Opeens schiet me te binnen waar ik die oproep van Ab Klink eerder heb gehoord. Wacht, ik zoek het even op:

‘De medicalisering van onze samenleving leidt ertoe dat wij ons uitleveren aan een geneeskunde die ons, gezond of ziek, dreigt met gevaar als we ons niet van haar voorschriften afhankelijk willen maken. (…) Het is een almachtsfantasie waarin artsen en patiënten elkaar soms wederzijds in de greep houden en een voortdurend streven naar gezondheid najagen. Die jacht is een kenmerk van een consumptiemaatschappij waar we van patiënt tot cliënt worden, alsof we iets te kiezen hebben. Er zou een geneeskunde van het genoeg moeten zijn. Dat vereist misschien een ander samenlevingsideaal, maar ook andere en misschien minder dokters.’

Mensen, leest u dat citaat eens goed. Het komt niet van een of andere rabiate, linksige revolutionair, maar van de keurige hoogleraar cardiologie A.J. Dunning (foto), die er meerdere boeken over schreef. Twintig tot dertig jaar geleden, was dat: zijn pleidooi heeft niet erg geholpen.

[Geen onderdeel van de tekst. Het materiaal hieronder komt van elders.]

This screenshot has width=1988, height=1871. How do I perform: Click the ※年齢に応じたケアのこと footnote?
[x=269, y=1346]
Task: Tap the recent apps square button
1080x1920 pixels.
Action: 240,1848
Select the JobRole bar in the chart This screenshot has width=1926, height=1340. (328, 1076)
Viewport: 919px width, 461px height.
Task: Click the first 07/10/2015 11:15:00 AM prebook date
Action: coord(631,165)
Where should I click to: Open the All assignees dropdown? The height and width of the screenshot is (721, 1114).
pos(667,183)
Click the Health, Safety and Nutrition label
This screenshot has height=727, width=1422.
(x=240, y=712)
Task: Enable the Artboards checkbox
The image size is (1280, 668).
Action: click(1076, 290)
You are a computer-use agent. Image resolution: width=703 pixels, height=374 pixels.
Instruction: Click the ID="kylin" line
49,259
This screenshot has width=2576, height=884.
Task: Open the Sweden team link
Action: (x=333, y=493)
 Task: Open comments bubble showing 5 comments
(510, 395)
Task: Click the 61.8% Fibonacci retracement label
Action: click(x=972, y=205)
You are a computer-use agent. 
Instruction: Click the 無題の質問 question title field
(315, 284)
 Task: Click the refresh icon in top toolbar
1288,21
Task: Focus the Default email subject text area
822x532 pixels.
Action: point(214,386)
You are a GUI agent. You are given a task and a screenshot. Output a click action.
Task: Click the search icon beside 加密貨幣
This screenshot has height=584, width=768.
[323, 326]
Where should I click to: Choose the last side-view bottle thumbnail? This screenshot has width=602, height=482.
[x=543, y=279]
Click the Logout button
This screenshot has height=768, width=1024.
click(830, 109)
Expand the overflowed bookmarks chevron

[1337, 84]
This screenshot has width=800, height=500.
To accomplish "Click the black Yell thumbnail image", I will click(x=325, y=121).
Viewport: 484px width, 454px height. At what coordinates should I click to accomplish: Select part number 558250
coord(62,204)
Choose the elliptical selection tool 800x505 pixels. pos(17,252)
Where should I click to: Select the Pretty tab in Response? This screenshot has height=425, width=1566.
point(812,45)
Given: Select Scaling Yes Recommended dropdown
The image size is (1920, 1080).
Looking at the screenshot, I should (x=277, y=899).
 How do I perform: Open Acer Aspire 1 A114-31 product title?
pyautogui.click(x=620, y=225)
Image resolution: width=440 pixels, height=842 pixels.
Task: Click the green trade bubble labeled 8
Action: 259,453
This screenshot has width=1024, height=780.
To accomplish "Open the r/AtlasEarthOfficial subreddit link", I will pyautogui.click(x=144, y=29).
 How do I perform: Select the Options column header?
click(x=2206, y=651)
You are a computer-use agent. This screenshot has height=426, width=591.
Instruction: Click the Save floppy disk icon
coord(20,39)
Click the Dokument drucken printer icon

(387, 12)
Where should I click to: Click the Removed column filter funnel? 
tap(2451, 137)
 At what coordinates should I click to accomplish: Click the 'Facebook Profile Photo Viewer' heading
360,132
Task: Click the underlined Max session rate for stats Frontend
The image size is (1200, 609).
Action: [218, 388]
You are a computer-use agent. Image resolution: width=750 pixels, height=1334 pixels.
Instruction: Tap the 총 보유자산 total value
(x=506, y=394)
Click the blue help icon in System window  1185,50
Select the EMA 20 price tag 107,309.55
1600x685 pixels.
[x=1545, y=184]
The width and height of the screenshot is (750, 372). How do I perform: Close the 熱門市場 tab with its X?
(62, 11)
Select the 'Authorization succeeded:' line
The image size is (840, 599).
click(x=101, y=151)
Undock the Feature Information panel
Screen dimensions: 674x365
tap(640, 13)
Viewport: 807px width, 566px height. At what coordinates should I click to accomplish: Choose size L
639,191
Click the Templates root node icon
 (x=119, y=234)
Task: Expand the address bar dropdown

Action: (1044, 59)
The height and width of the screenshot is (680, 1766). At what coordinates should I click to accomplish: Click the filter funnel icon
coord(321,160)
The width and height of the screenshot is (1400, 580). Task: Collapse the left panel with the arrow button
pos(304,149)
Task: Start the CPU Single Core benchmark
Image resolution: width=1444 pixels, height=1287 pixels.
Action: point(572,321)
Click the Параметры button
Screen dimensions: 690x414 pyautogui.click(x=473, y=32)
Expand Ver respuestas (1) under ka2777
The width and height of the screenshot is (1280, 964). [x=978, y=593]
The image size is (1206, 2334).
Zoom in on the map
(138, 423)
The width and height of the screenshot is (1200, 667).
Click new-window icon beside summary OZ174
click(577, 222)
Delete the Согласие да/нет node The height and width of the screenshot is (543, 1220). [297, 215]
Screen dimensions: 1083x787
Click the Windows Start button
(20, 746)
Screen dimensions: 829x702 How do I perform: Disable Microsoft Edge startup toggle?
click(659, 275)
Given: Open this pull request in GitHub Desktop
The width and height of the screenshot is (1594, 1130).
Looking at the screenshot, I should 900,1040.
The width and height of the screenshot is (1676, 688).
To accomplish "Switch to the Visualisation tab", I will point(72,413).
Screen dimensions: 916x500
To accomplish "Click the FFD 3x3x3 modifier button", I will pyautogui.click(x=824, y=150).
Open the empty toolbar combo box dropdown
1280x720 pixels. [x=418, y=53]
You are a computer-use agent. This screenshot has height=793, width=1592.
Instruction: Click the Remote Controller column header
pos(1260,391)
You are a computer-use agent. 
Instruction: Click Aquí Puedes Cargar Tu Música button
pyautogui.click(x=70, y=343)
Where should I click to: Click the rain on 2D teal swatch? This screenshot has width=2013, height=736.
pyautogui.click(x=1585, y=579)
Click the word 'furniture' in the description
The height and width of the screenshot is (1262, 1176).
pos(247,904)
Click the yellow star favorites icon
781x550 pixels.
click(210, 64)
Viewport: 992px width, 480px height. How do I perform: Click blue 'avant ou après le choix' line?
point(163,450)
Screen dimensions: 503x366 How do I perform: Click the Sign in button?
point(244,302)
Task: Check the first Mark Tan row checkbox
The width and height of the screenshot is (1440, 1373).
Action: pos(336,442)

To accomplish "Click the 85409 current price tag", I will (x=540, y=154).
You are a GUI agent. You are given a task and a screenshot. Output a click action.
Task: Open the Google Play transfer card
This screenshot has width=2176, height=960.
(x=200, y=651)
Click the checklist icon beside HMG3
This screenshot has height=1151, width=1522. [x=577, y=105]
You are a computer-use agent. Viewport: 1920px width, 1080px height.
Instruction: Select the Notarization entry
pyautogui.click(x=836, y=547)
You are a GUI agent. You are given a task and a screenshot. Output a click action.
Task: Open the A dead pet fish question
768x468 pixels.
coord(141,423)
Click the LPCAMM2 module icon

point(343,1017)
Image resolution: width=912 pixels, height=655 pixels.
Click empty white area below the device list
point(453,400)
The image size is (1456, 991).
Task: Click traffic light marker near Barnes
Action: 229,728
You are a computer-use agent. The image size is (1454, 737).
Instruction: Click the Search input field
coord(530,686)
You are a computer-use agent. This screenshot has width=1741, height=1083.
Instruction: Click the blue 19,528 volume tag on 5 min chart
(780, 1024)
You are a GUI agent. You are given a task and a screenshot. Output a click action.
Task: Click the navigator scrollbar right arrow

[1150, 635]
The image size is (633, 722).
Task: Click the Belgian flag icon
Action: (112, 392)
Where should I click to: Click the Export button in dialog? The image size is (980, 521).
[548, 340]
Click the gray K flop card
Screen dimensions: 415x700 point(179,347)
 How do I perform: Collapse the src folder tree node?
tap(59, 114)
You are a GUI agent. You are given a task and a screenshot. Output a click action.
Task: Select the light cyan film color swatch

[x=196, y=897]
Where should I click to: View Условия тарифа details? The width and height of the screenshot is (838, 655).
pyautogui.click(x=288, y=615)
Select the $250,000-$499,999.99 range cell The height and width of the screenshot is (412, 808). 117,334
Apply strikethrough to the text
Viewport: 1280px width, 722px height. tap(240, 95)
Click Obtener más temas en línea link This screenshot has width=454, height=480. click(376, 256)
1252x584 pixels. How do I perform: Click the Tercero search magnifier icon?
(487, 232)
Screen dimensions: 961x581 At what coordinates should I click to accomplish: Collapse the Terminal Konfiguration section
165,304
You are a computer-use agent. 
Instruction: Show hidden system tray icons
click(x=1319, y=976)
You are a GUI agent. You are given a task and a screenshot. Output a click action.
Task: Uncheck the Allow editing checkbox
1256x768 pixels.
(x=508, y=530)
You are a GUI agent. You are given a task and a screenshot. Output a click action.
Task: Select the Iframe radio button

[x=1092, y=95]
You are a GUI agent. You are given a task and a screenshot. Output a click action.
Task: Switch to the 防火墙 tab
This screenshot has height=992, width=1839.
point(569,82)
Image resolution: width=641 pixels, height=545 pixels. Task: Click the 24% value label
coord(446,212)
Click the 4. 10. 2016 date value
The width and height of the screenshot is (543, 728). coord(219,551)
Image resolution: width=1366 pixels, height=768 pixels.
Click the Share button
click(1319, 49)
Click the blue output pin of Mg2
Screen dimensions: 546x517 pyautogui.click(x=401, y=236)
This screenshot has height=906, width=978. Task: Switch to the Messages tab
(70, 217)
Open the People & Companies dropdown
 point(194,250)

Vroeg of laat zullen we van onze zorgverslaving moeten afkicken. De drugsbaronnen van de farmaceutische industrie en hun dealers – de aanhangers van marktwerking – moeten weerstaan.

Eigenlijk moeten we iets doen waarin we berucht slecht zijn: consuminderen. Ik hoop maar dat het volgende kabinet het spel doorziet.